Sayo and I are singing highlights from Les Mis and as we look around, our once-beautiful friends are starting to look like the opening scene of “At the End of the Day.” One victim is sitting at the table, neck-rolling one too many times, eyes at half mast. So Sayo does what any good friend does. He grabs the bottle of tequila, and “hydrates” her. One can imagine what follows. 

It’s ugly. We have messy couches, messy cabs, more falling, blood flowing and as Anj put it (rag in hand), “It’s just so. bad.” And yet trying to make “sober” conversation with the cab driver to distract him, asking how his grandmother made it to South Africa from Ghana and whether his wife was happy he wasn’t there to ring in New Years with her… these all seem like perfectly reasonable ways to undo any damage that's been done.

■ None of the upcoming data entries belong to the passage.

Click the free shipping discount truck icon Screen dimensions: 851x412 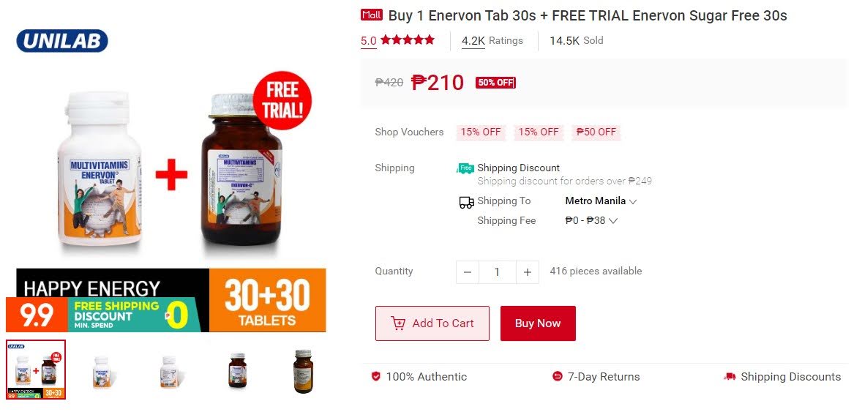coord(465,168)
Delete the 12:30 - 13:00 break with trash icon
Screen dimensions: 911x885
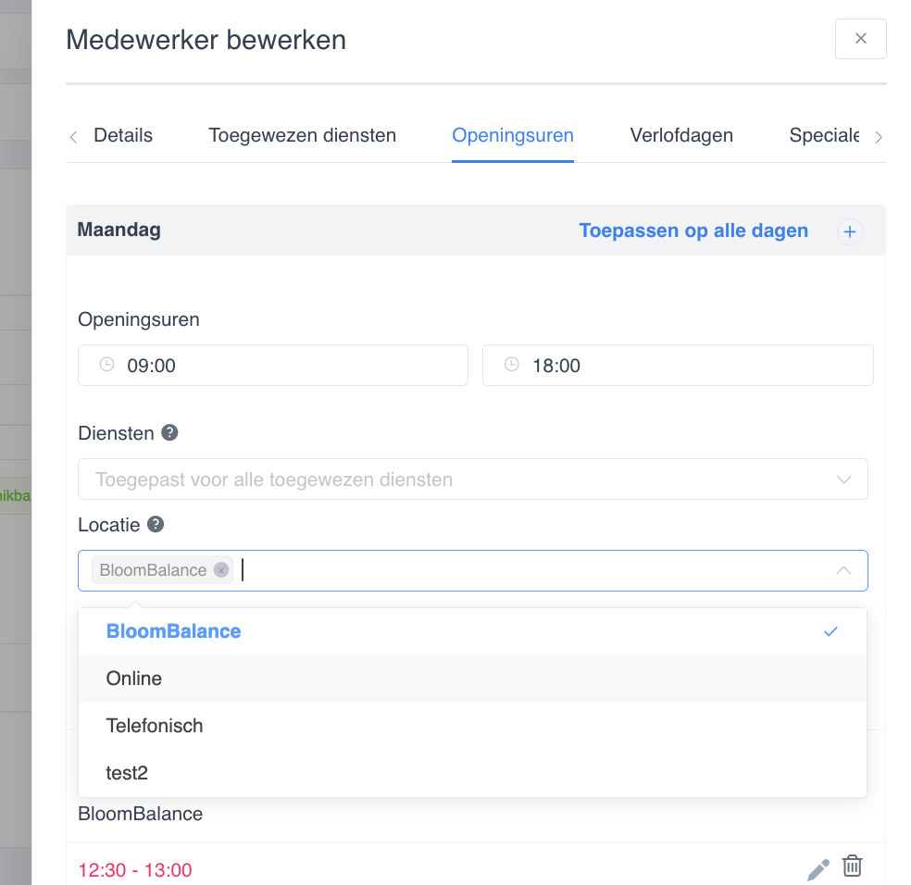(x=853, y=866)
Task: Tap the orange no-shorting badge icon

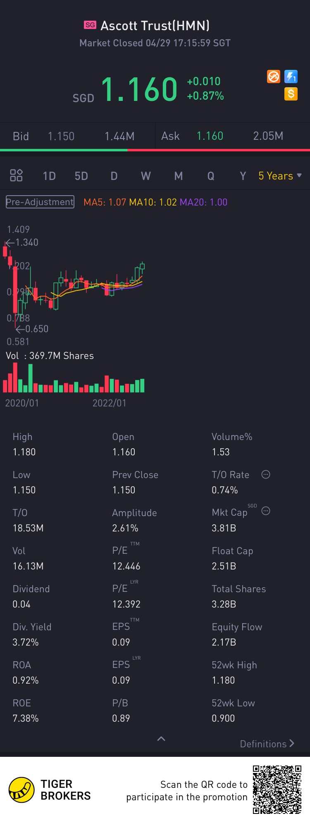Action: (274, 77)
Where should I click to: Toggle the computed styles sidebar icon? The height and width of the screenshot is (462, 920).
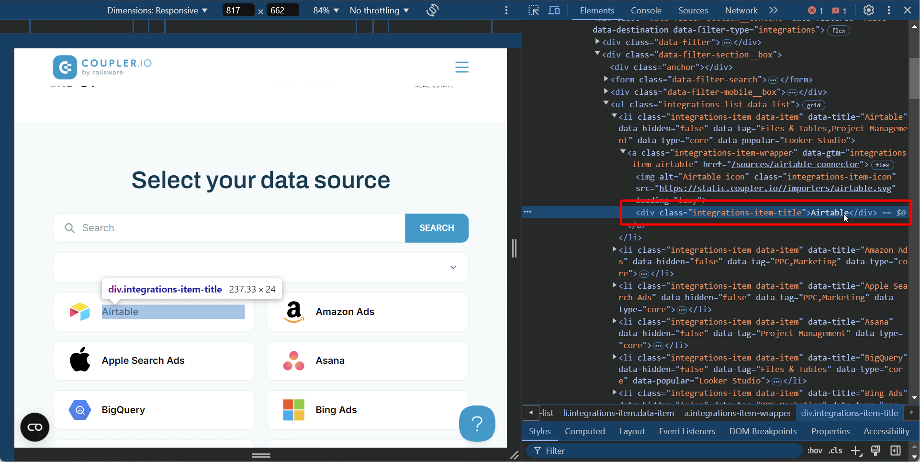[896, 451]
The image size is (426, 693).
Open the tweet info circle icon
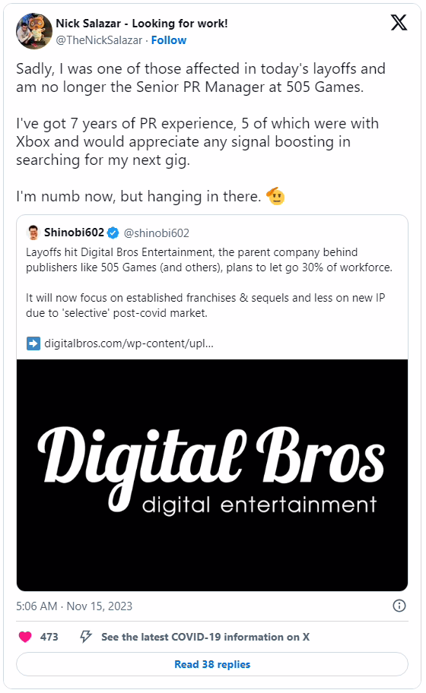pos(399,606)
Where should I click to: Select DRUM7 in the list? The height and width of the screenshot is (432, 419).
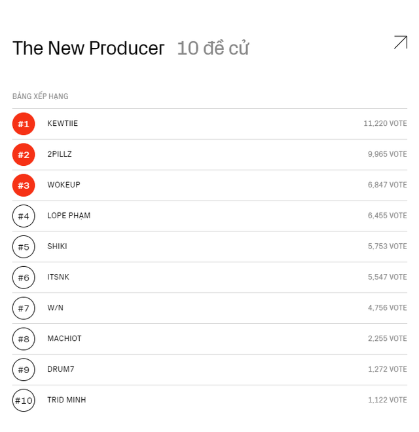(61, 369)
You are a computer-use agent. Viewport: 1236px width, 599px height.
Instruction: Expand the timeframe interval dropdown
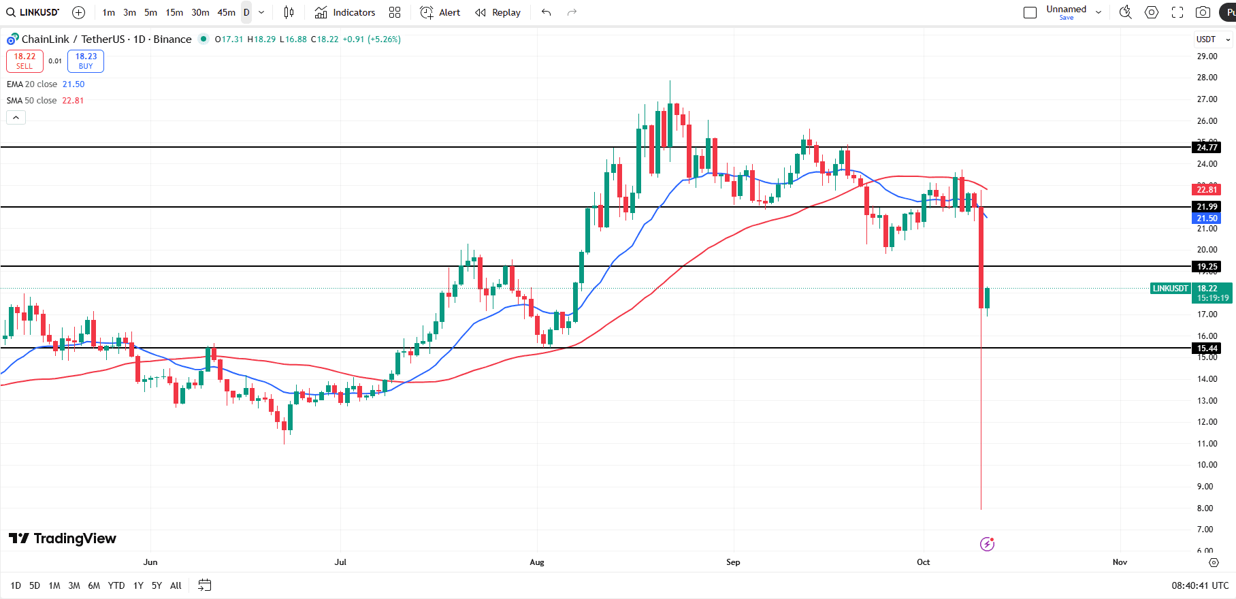(x=261, y=12)
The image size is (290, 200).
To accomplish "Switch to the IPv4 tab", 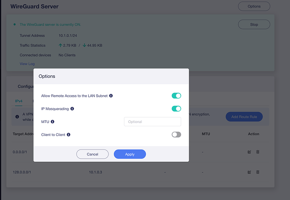I will 18,101.
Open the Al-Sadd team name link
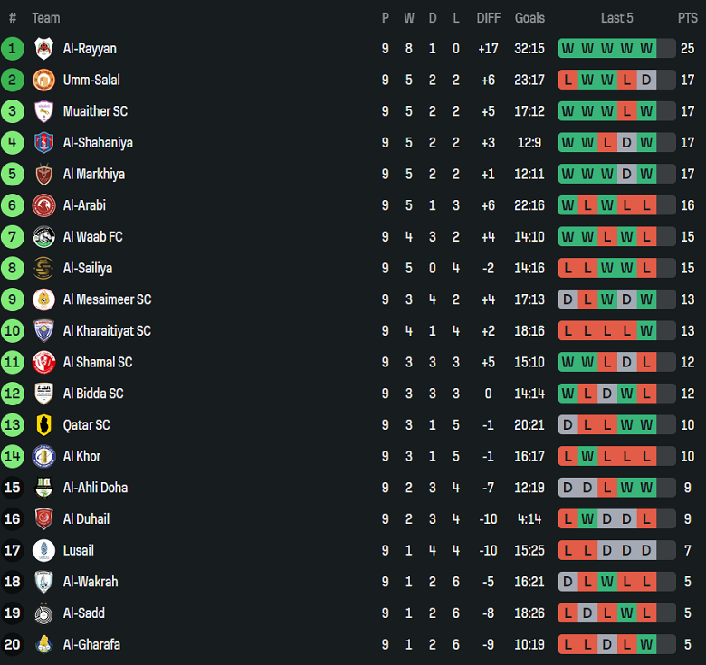Image resolution: width=706 pixels, height=665 pixels. [84, 613]
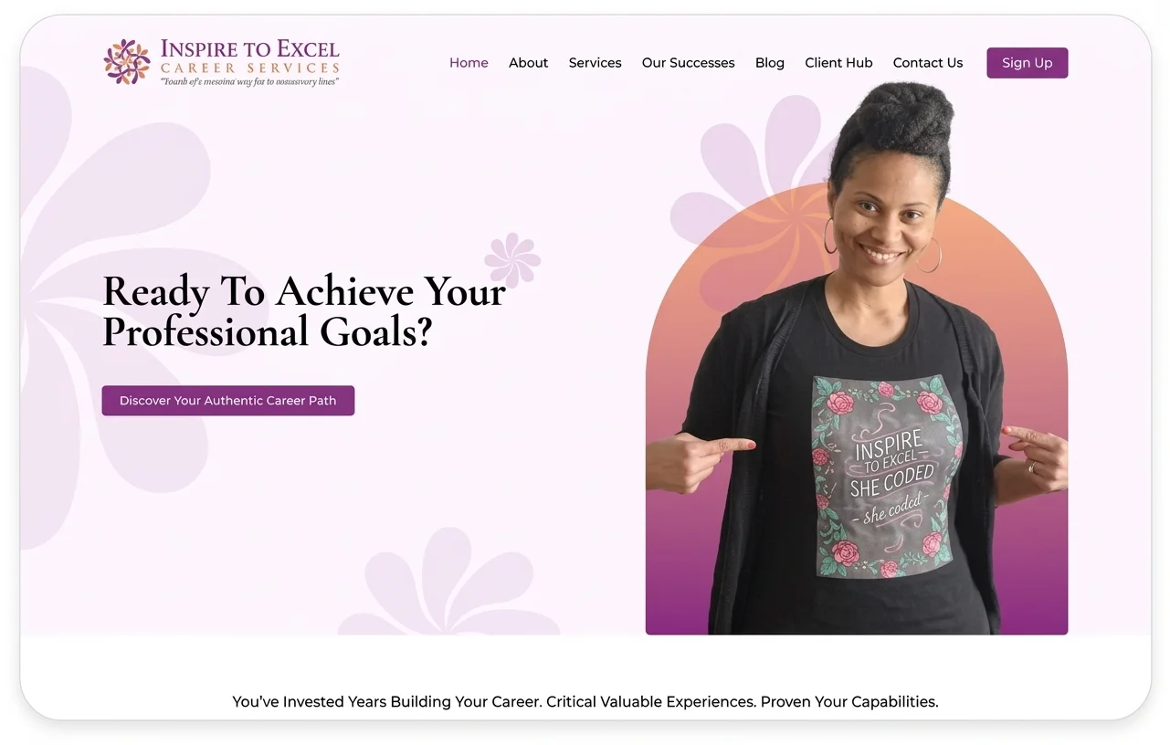Click the Inspire to Excel Career Services logo text
Viewport: 1170px width, 745px height.
tap(249, 56)
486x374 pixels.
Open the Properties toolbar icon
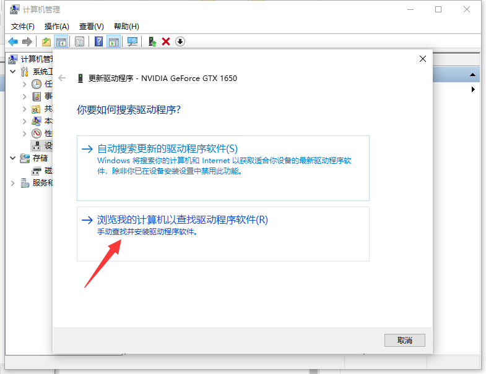coord(79,41)
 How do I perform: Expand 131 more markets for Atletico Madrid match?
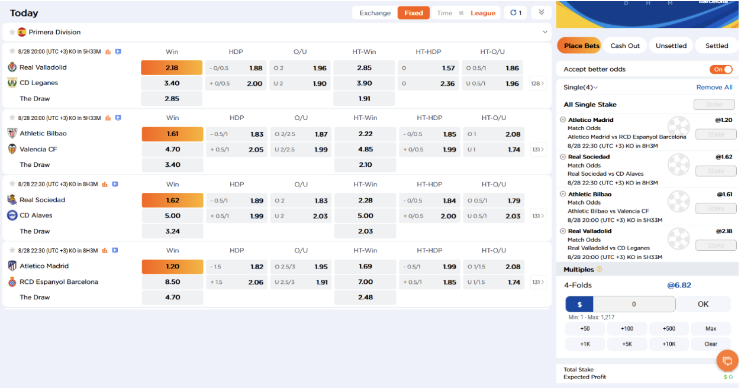pos(538,282)
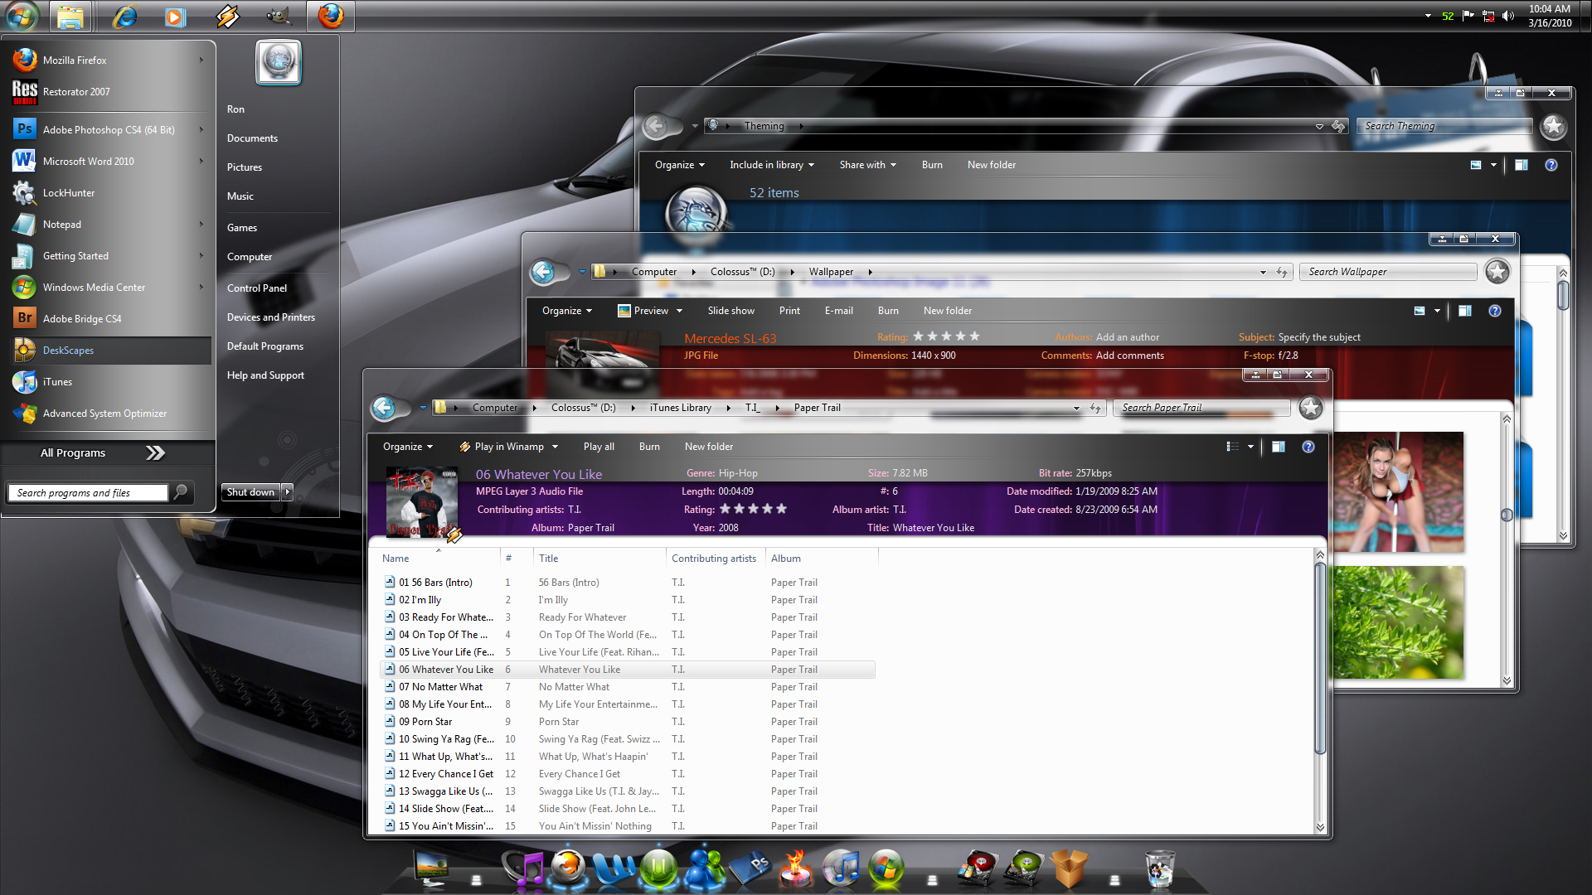Click the Shut Down button arrow
1592x895 pixels.
288,493
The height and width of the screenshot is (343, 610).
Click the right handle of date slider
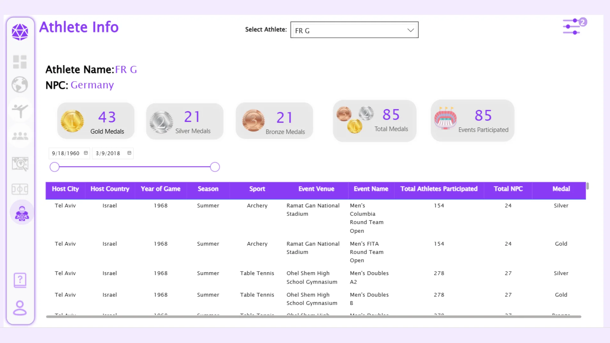(215, 167)
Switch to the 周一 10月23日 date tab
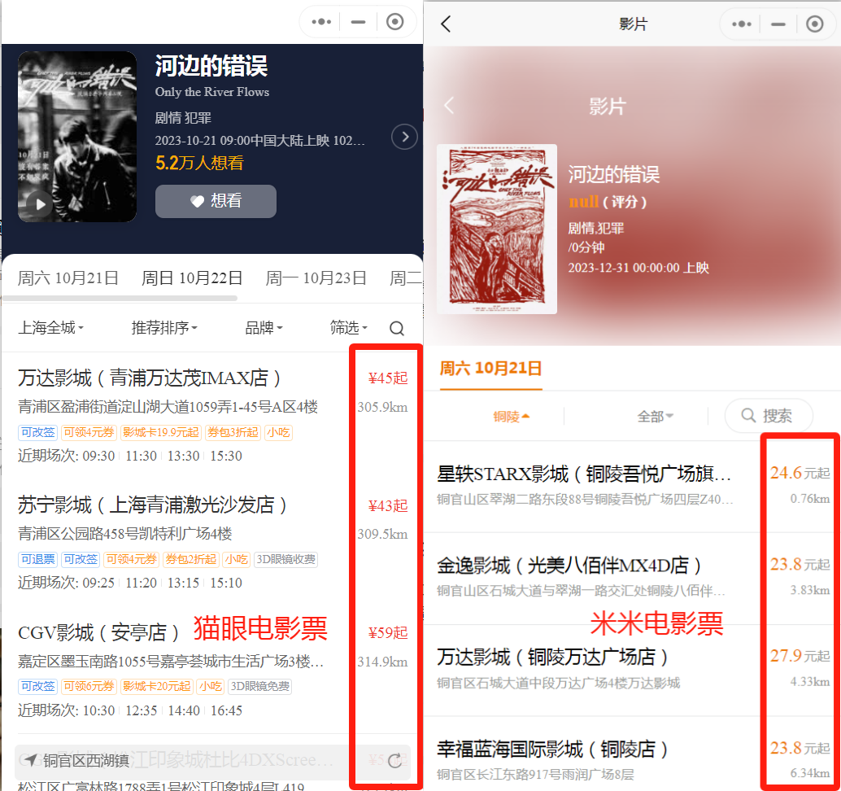 click(316, 278)
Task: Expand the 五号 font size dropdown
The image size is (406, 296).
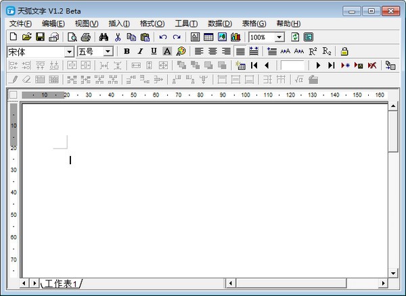Action: 108,51
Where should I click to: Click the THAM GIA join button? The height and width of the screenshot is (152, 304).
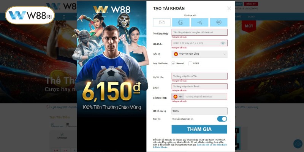(x=199, y=129)
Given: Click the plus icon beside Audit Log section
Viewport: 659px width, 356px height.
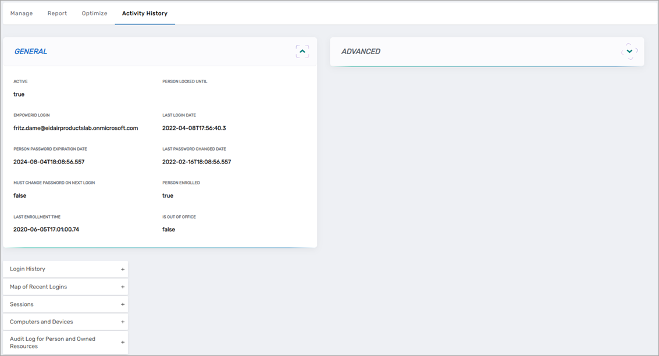Looking at the screenshot, I should point(122,342).
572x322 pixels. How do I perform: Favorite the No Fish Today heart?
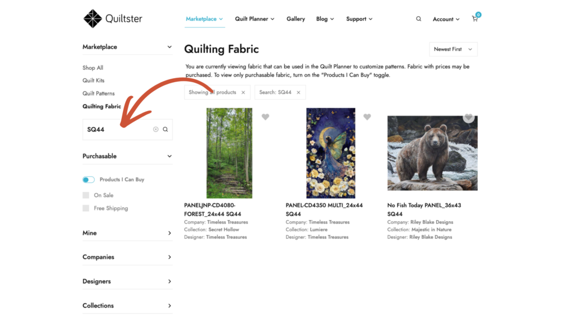click(469, 117)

From the ashes we rose! One little New Year’s surprise was Dimitri asking Don, the cute bartender, for his number to give to Anjarae. Apparently a 3am “I can’t read the last four digits!” fit was thrown while in the McDonald’s drive-thru number three. The leftover nuggets didn’t look so good the next morning, but the digits seemed to be clearer, so there was hope. 


All ten of us pile into a taxi for six, which made for quite the entrance when we pulled up to the One&Only hotel. Shockingly, we were the obnoxious table at lunch, laughing loudly over our Amarula milkshakes, playing Miss Mary Mack and reciting our respective lines from middle school plays. The highlight: Sayo as the Constable in Sweeney Todd, “ Ello, ello ello, whAT’s goin’ on ‘ere, thEN?” It’s not about the number of lines, mate. It’s the quality of the delivery. Afterwards, we went by a day party at The Grand and tried to fit in with the locals from “SudAfukA." Surrounded by plastics - hair, boobs, bodysuits, the works - we stood out pretty clearly from the entertainment.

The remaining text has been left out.